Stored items

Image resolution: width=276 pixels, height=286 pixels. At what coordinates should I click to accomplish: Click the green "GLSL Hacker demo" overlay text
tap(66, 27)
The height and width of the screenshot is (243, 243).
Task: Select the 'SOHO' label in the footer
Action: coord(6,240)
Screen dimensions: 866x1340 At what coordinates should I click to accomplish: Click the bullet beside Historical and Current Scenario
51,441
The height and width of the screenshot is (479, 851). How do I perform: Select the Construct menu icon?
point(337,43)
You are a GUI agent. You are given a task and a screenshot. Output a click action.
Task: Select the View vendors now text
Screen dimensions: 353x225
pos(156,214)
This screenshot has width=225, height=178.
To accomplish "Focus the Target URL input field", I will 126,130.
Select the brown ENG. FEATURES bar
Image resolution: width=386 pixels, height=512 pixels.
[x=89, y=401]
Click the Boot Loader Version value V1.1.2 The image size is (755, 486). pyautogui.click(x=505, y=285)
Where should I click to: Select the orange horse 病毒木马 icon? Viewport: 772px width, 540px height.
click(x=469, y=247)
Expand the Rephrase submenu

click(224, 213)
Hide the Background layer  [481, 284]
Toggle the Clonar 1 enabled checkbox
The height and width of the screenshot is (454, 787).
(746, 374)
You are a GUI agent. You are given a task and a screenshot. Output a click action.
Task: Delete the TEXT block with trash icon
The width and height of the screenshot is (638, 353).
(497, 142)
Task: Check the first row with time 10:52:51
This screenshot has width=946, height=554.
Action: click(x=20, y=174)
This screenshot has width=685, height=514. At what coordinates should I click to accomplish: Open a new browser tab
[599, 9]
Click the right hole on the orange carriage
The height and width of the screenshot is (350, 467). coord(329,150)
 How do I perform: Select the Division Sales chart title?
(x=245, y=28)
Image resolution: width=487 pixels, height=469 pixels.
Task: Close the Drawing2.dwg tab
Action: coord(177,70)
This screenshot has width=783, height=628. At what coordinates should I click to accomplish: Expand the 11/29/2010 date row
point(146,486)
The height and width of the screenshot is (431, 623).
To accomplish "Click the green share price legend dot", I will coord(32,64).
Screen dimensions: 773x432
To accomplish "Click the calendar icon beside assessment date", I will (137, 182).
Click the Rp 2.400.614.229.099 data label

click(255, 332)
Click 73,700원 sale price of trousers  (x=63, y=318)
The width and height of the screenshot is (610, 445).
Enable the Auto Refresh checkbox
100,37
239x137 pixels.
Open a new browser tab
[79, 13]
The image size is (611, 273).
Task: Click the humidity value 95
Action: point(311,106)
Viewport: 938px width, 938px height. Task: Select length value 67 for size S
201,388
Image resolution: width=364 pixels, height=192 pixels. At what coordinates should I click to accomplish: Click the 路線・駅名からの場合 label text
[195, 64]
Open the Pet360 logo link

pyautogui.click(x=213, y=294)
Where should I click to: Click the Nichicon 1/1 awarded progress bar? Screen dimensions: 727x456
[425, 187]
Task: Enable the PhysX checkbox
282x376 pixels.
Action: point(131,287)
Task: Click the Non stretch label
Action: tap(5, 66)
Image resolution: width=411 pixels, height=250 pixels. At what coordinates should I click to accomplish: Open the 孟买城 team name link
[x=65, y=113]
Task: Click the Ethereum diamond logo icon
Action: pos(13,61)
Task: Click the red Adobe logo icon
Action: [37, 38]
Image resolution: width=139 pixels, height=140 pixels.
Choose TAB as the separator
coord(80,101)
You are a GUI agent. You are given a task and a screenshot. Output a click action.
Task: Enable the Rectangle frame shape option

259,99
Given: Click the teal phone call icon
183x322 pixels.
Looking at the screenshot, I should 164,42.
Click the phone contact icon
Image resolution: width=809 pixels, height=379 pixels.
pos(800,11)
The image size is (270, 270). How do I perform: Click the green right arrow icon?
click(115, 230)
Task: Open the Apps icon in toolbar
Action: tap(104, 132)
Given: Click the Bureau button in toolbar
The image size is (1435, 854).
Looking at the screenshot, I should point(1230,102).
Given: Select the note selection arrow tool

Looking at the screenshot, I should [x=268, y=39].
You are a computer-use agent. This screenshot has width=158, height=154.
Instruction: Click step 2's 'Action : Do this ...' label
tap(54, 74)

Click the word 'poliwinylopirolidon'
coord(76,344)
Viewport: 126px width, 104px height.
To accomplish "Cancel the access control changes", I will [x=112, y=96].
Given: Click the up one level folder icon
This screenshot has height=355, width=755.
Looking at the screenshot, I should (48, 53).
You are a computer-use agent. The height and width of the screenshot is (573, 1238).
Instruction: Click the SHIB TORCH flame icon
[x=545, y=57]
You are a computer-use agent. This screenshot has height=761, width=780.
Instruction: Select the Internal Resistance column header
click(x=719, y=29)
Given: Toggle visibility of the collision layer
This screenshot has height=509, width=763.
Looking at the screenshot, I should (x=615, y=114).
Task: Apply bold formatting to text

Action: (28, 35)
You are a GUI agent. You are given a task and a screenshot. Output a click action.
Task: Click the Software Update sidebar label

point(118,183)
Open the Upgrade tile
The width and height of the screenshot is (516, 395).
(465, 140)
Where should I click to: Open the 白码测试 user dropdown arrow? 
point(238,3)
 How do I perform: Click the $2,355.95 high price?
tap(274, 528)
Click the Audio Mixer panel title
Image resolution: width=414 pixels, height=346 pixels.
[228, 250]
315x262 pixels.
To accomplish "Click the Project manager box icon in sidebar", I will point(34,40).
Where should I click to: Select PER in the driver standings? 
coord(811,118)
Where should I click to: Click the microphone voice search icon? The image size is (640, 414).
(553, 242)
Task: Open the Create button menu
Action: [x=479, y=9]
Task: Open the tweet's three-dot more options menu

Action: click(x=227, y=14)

> [What you need to do]: Each line of the data that holds the word "computer" should be copied.

> [Solution]:
You are a computer-use agent. This screenshot has width=158, height=154.
You are a computer-use agent. The height and width of the screenshot is (573, 1238).
You are a computer-use agent. This screenshot has height=761, width=780.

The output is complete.